[To do]
What is needed is an exact copy of the data that follows.
== Segment start ==
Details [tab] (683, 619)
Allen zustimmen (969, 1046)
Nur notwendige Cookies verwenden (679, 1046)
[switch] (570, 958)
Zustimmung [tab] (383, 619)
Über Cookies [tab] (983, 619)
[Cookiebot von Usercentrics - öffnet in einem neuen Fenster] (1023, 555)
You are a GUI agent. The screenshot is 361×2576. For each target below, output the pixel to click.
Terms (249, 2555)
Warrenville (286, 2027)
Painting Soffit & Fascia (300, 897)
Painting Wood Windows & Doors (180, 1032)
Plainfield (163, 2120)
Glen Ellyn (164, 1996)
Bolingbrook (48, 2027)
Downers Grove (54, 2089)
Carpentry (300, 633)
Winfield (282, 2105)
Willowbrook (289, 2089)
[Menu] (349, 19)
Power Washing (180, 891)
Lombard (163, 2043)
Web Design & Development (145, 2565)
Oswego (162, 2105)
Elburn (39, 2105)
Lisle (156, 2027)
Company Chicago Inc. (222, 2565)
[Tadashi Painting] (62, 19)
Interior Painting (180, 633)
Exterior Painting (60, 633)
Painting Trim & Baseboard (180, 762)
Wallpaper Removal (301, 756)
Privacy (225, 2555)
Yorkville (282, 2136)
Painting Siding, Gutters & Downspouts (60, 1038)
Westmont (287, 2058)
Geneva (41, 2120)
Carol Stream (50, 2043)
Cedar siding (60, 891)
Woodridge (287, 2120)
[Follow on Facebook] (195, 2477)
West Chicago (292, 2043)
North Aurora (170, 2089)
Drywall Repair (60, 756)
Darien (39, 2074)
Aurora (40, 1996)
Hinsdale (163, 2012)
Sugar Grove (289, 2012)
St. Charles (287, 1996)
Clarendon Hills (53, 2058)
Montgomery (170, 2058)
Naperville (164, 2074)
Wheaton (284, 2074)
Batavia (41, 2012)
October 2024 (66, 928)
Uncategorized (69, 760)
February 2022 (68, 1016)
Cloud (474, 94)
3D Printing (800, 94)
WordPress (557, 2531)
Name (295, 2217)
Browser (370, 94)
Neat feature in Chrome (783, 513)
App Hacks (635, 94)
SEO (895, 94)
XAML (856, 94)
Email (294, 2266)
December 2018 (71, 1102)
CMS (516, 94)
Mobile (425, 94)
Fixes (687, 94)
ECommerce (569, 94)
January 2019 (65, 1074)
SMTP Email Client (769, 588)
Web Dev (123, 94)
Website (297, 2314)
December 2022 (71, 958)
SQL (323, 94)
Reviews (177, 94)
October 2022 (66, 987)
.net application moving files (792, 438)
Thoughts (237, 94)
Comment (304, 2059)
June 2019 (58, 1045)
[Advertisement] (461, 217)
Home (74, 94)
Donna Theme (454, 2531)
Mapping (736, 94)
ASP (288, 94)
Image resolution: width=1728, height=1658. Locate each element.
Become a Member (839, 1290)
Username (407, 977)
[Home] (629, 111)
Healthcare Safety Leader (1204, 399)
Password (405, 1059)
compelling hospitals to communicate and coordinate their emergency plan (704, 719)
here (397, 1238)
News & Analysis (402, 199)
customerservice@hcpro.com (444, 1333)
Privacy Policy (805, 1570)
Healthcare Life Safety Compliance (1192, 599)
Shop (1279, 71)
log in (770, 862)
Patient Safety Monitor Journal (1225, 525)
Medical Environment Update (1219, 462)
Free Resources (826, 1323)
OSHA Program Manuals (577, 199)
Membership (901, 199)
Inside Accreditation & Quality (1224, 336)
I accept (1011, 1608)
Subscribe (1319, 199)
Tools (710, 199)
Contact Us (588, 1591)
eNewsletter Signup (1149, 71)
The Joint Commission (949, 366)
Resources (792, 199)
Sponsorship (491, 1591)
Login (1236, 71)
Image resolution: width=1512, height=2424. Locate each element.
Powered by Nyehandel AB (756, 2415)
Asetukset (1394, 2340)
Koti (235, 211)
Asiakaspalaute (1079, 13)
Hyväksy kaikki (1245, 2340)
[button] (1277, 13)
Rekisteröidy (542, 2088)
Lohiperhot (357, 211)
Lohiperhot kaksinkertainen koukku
== Segment end ==
[Response to the exercise]
Details [tab] (683, 619)
Allen zustimmen (969, 1046)
Nur notwendige Cookies verwenden (679, 1046)
[switch] (570, 958)
Zustimmung [tab] (383, 619)
Über Cookies [tab] (983, 619)
[Cookiebot von Usercentrics - öffnet in einem neuen Fenster] (1023, 555)
You are a GUI agent. The screenshot is 361×2576. For each target below, output the pixel to click.
Terms (249, 2555)
Warrenville (286, 2027)
Painting Soffit & Fascia (300, 897)
Painting Wood Windows & Doors (180, 1032)
Plainfield (163, 2120)
Glen Ellyn (164, 1996)
Bolingbrook (48, 2027)
Downers Grove (54, 2089)
Carpentry (300, 633)
Winfield (282, 2105)
Willowbrook (289, 2089)
[Menu] (349, 19)
Power Washing (180, 891)
Lombard (163, 2043)
Web Design & Development (145, 2565)
Oswego (162, 2105)
Elburn (39, 2105)
Lisle (156, 2027)
Company Chicago Inc. (222, 2565)
[Tadashi Painting] (62, 19)
Interior Painting (180, 633)
Exterior Painting (60, 633)
Painting Trim & Baseboard (180, 762)
Wallpaper Removal (301, 756)
Privacy (225, 2555)
Yorkville (282, 2136)
Painting Siding, Gutters & Downspouts (60, 1038)
Westmont (287, 2058)
Geneva (41, 2120)
Carol Stream (50, 2043)
Cedar siding (60, 891)
Woodridge (287, 2120)
[Follow on Facebook] (195, 2477)
West Chicago (292, 2043)
North Aurora (170, 2089)
Drywall Repair (60, 756)
Darien (39, 2074)
Aurora (40, 1996)
Hinsdale (163, 2012)
Sugar Grove (289, 2012)
St. Charles (287, 1996)
Clarendon Hills (53, 2058)
Montgomery (170, 2058)
Naperville (164, 2074)
Wheaton (284, 2074)
Batavia (41, 2012)
October 2024 (66, 928)
Uncategorized (69, 760)
February 2022 (68, 1016)
Cloud (474, 94)
3D Printing (800, 94)
WordPress (557, 2531)
Name (295, 2217)
Browser (370, 94)
Neat feature in Chrome (783, 513)
App Hacks (635, 94)
SEO (895, 94)
XAML (856, 94)
Email (294, 2266)
December 2018 (71, 1102)
CMS (516, 94)
Mobile (425, 94)
Fixes (687, 94)
ECommerce (569, 94)
January 2019 (65, 1074)
SMTP Email Client (769, 588)
Web Dev (123, 94)
Website (297, 2314)
December 2022 (71, 958)
SQL (323, 94)
Reviews (177, 94)
October 2022 (66, 987)
.net application moving files (792, 438)
Thoughts (237, 94)
Comment (304, 2059)
June 2019 (58, 1045)
[Advertisement] (461, 217)
Home (74, 94)
Donna Theme (454, 2531)
Mapping (736, 94)
ASP (288, 94)
Image resolution: width=1728, height=1658. Locate each element.
Become a Member (839, 1290)
Username (407, 977)
[Home] (629, 111)
Healthcare Safety Leader (1204, 399)
Password (405, 1059)
compelling hospitals to communicate and coordinate their emergency plan (704, 719)
here (397, 1238)
News & Analysis (402, 199)
customerservice@hcpro.com (444, 1333)
Privacy Policy (805, 1570)
Healthcare Life Safety Compliance (1192, 599)
Shop (1279, 71)
log in (770, 862)
Patient Safety Monitor Journal (1225, 525)
Medical Environment Update (1219, 462)
Free Resources (826, 1323)
OSHA Program Manuals (577, 199)
Membership (901, 199)
Inside Accreditation & Quality (1224, 336)
I accept (1011, 1608)
Subscribe (1319, 199)
Tools (710, 199)
Contact Us (588, 1591)
eNewsletter Signup (1149, 71)
The Joint Commission (949, 366)
Resources (792, 199)
Sponsorship (491, 1591)
Login (1236, 71)
Image resolution: width=1512, height=2424. Locate each element.
Powered by Nyehandel AB (756, 2415)
Asetukset (1394, 2340)
Koti (235, 211)
Asiakaspalaute (1079, 13)
Hyväksy kaikki (1245, 2340)
[button] (1277, 13)
Rekisteröidy (542, 2088)
Lohiperhot (357, 211)
Lohiperhot kaksinkertainen koukku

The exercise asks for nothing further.